Mapeamento de despesas e aplicação do recurso

O primeiro passo para usar o 13º salário de forma correta e não se enrolar nas contas do começo do ano é realizar o mapeamento de todas as despesas eventuais. A especialista orienta que sejam listados os impostos, os gastos com educação e a manutenção do carro, com os respectivos valores. É importante considerar, inclusive, a possibilidade de pagar à vista com desconto.

Segundo a especialista, com essa visão clara, o trabalhador consegue saber se o 13º será suficiente para cobrir todos os gastos que chegam com a virada do ano. Caso o valor seja suficiente, basta planejar o uso dessa parte do salário para o pagamento dessas despesas. Caso falte algo, a orientação é reservar uma parte a mais do salário regular para integralizar e cobrir todos os extras.

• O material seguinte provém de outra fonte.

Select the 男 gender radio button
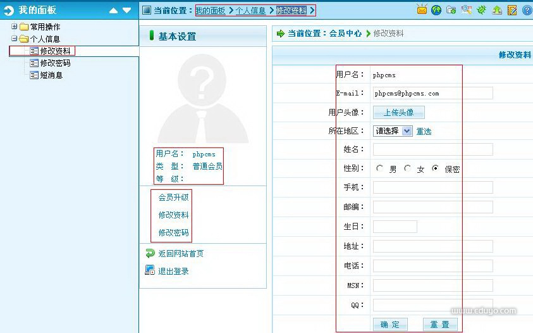Viewport: 533px width, 333px height. point(379,168)
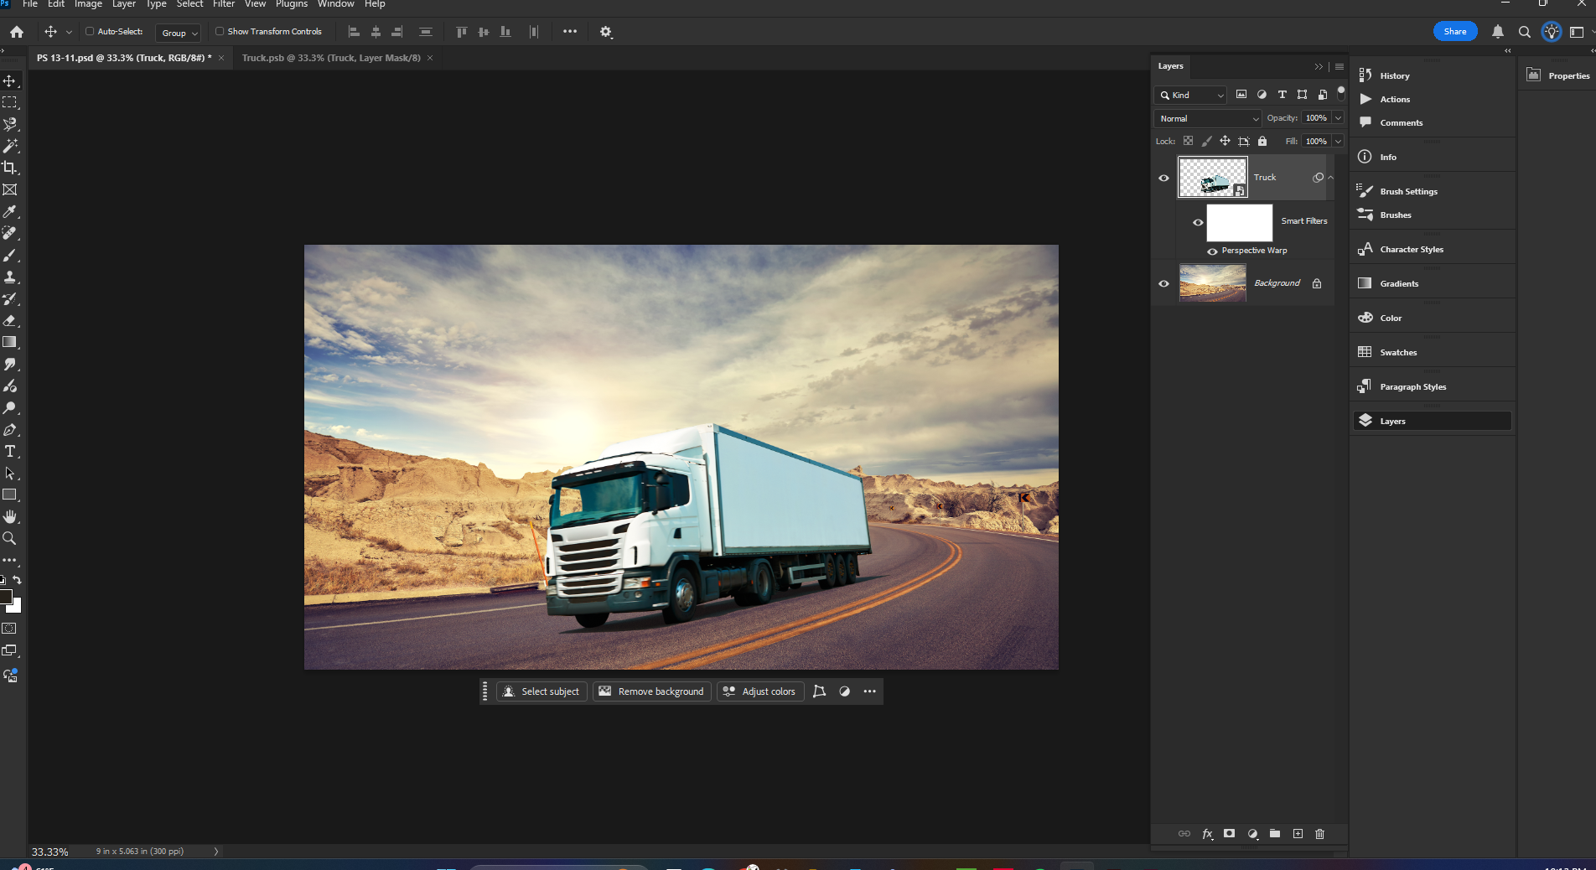The image size is (1596, 870).
Task: Click the Remove background button
Action: (x=651, y=691)
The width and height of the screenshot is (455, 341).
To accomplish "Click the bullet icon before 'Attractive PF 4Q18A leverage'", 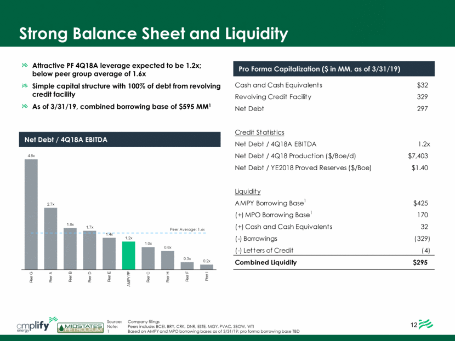I will click(x=24, y=66).
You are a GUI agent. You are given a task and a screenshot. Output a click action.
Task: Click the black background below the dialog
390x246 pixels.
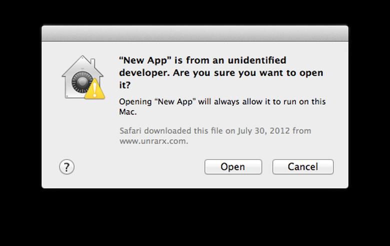195,218
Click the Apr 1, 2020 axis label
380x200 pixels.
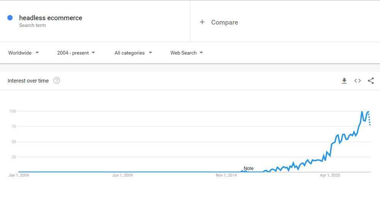330,175
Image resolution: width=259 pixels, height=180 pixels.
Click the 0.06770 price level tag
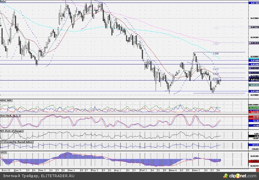(x=253, y=27)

Prioridades: Dívidas, reserva de emergência e investimentos

Não existe uma fórmula única que seja ideal para todas as famílias, pois a melhor estratégia depende da situação financeira de cada pessoa. O planejamento financeiro deve ser construído de forma "personalizada", considerando uma certa prioridade na divisão do dinheiro.

A ordem de prioridade sugerida por Fernanda Prado é:

  1. Separar os recursos necessários para cobrir os gastos essenciais, como alimentação, moradia, saúde e transporte.
  2. Separar o dinheiro para as dívidas prioritárias, especialmente financiamentos, pois existe sempre um bem dado como garantia.
  3. Separar um percentual da renda para poupar para objetivos importantes, priorizando a formação da reserva de emergência e, depois, a aposentadoria.

Para quem não tem dívidas, a prioridade máxima é investir para formar a reserva de emergência. A especialista indica que a reserva seja tratada como prioridade, utilizando estratégias mais conservadoras, como investimentos em renda fixa com possibilidade de resgate ágil.

Uma boa prática é ter o equivalente a cerca de seis meses de gastos fixos poupados e investidos em alguma aplicação que separe o dinheiro de outros recursos. A reserva deve ser usada apenas em situações de emergência, como despesas de saúde não planejadas, problemas com o carro, manutenção do imóvel ou adoecimento de um animal de estimação.

Após formar a reserva de emergência, o trabalhador pode investir para outros objetivos, incluindo a reserva de longo prazo para a aposentadoria ou projetos diversos, como estudos ou a aquisição de um carro. Prado ressalta que o ideal é que cada investimento tenha um propósito claro, o chamado “goal-based investing” (investimento orientado a objetivo), para buscar estratégias adequadas a cada projeto.